The appellee relies on Maloney v. Maloney, 258 Ky. 567, 80 S.W.2d 611, in which it is held that an oral agreement to execute mutual wills is unenforceable in relation to real estate by the Statute of Frauds, now KRS 371.010(6), and in relation to personal property by what is now KRS 361.040, a part of the Uniform Sales Act. That section makes unenforceable a contract to sell or a sale of “any goods or choses in action of the value of five hundred dollars or upwards” unless certain things shall have been done. A reconsideration of that case leads us to the conclusion that it is erroneous in this particular. We do not think such a transaction as that, or such a contract as is claimed and proven in the instant case, comes within the meaning of a sale as defined by KRS 361.010 or within the purview of the Uniform Sales Act. The Uniform Sales Act is not applicable where the transaction is but the creation of a debtor-creditor relation. Libaire v. Feinstein, 133 Misc. 27, 231 N.Y.S. 3. We cannot conceive a contract to provide a home for another as the sale of “goods or choses in action.” Conversely, as said in Exchange National Bank of Tampa v. Bryan, 122 Fla. 479, 165 So. 685, 686, to uphold the theory that one who agrees to maintain another occupies the position of buyer and the other party who promised to make a money provision in his will occupies the position of a seller “would destroy and throw into confusion the law of sales contracts in this state.” The Act has also been held inapplicable to a claim of a contract to bequeath personal property in consideration of services rendered. Matter of Seifried, 130 Misc. 229, 224 N.Y.S. 275. Accordingly, Maloney v. Maloney, supra, 258 Ky. 567, 80 S.W.2d 611, is overruled to the extent indicated.

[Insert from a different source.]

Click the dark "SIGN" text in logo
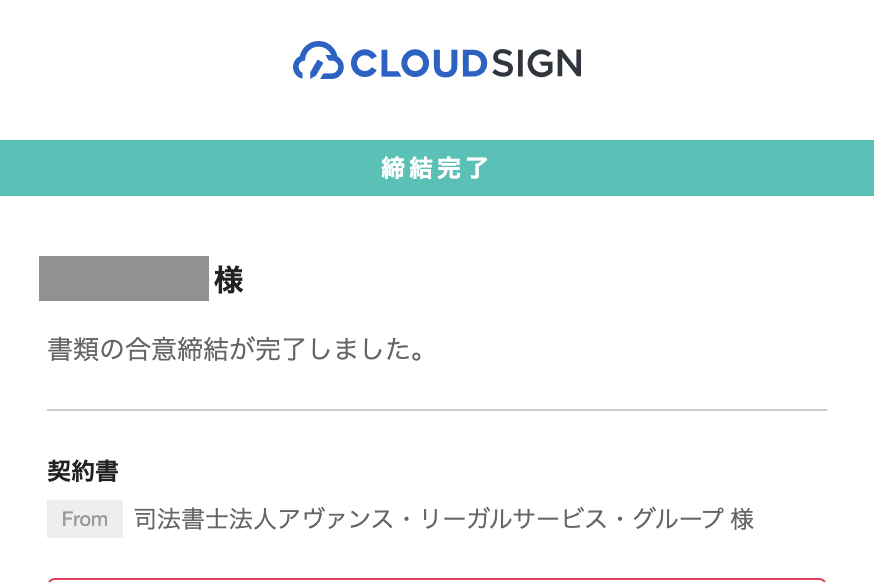Screen dimensions: 874x582 (x=535, y=63)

A claim brought 'forward after death of an agreement to distribute the decedent’s estate in a different way from that provided by law is regarded with some suspicion, particularly where there is no writing evidencing it. Broughton v. Broughton, 203 Ky. 692, 262 S.W. 1089. The courts do not lose sight of the difficulties under which the representatives of the dead labor. At the same time, we should not lose sight of the difficulties which the law raises against the living claimant. It is well settled, however, that proof of an oral contract of this kind is weighed carefully. It must be clear and certain that there was in fact an agreement, positively definite and mutually understood. Skinner v. Rasche, 165 Ky. 108, 176 S.W. 942; Broughton v. Broughton, 203 Ky. 692, 262 S.W. 1089; Jordan’s Adm’x v. Burton, 281 Ky. 309, 135 S.W.2d 684. In determining whether such contract was made, the weakness or the strength of the direct evidence often depends upon the circumstances. The ele *438 ment of reasonable probabilities must enter into the solution. Whether the claimed contract accords with what is natural or unnatural in common experiences and observations is perhaps of most importance. But this rule of clear proof does not require the exclusion of any controversy. In the present case there is no controversy. The testimony of Bridget stands undenied and unchallenged

The circumstantiaF evidence supports this direct uncontradicted testimony. The claimed agreement is very reasonable and a natural one.